One country, and one leader in particular, is trying to push back against this trend. Donald Trump has a long list of dislikes, but wind turbines and solar panels hold a special place of contempt for him. His administration has moved to cancel major onshore and offshore wind projects, along with the Esmerelda 7 utility-scale solar hub planned for the Nevada desert, a project that would match the scale of China’s largest western renewable hubs. Trump and his energy secretary Chris Wright often talk about “American energy dominance,” but they are crippling U.S. firms’ ability to deploy the cheapest sources of electricity in human history, in favor of outdated arguments about the inevitability of fossil fuels and long-shot bets on small modular nuclear reactors—and yes, fusion.

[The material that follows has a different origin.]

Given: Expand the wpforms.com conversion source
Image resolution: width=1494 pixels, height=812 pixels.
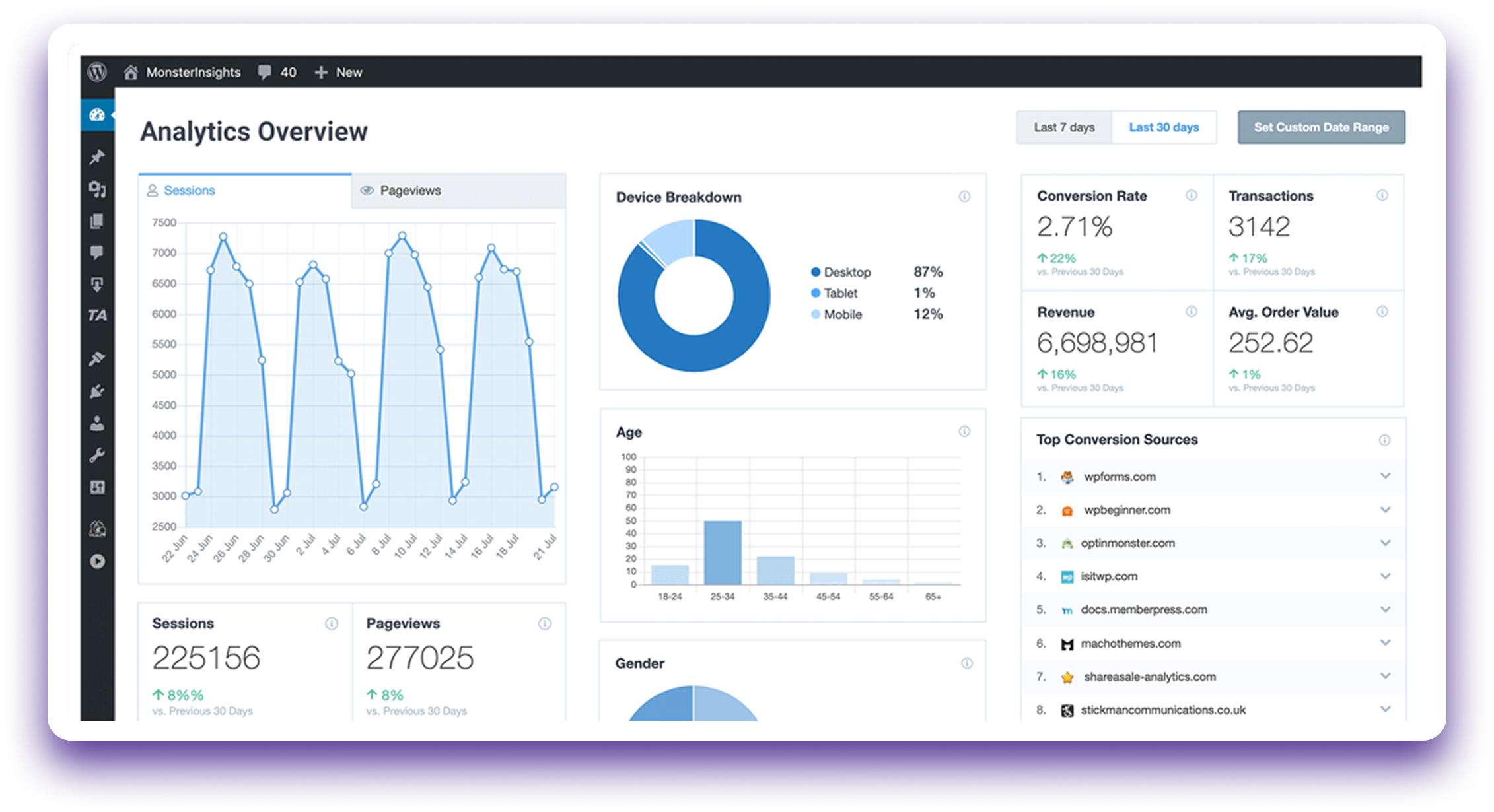Looking at the screenshot, I should [1385, 476].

Even among billionaires who don’t share Trump’s belief that climate change is a hoax, this preference for distant, futuristic breakthrough technologies has long been the core of American climate investment and philanthropy. This attitude is best exemplified by Bill Gates, who once dismissed existing green technologies like solar and wind as “cute.” Instead, Gates has always favored a top-down, capital-intensive approach to decarbonization, pouring money into sci-fi-level technologies that always seem to be just five years away from commercialization. He never embraced the fast, messy approach of putting solar panels on every rooftop and reforming electricity pricing to accommodate renewables. Interestingly, just as it became clear that the renewable transition is growing faster and more successful than expected, Gates released a memo saying he was pulling back entirely from climate investment.
Mao Zedong famously said that a revolution is not a dinner party. It is an insurrection, an act of violence where one class overthrows another. The green tech revolution—whose violence is primarily financial, a sustained attack on the asset value of fossil fuel companies—is no dinner party either. Nor is it an inevitable process that will happen on its own. It can still be slowed or stopped entirely. It is the result of deliberate choices made by people, companies, and governments, with many of the most critical choices made in China. But it is happening right now, faster than our existing systems—grids, industrial sectors, labor markets, geopolitics, and more—are prepared for.
And that’s a good thing, because another sun-fueled force is also approaching faster than we are prepared for: climate change. When Category 5 Hurricane Melissa swept through Jamaica, Haiti, Cuba, and the Dominican Republic in late October, killing more than 90 people and leaving tens of thousands homeless, most government infrastructure built to protect people from the storm failed to deliver. The one thing that did provide relief was rooftop solar panels, which kept the lights on as soon as the sun came up the next morning.
The global energy system is the foundation of modern life. For all its chaos, that system is finally getting the massive, much-needed clean upgrade it needs.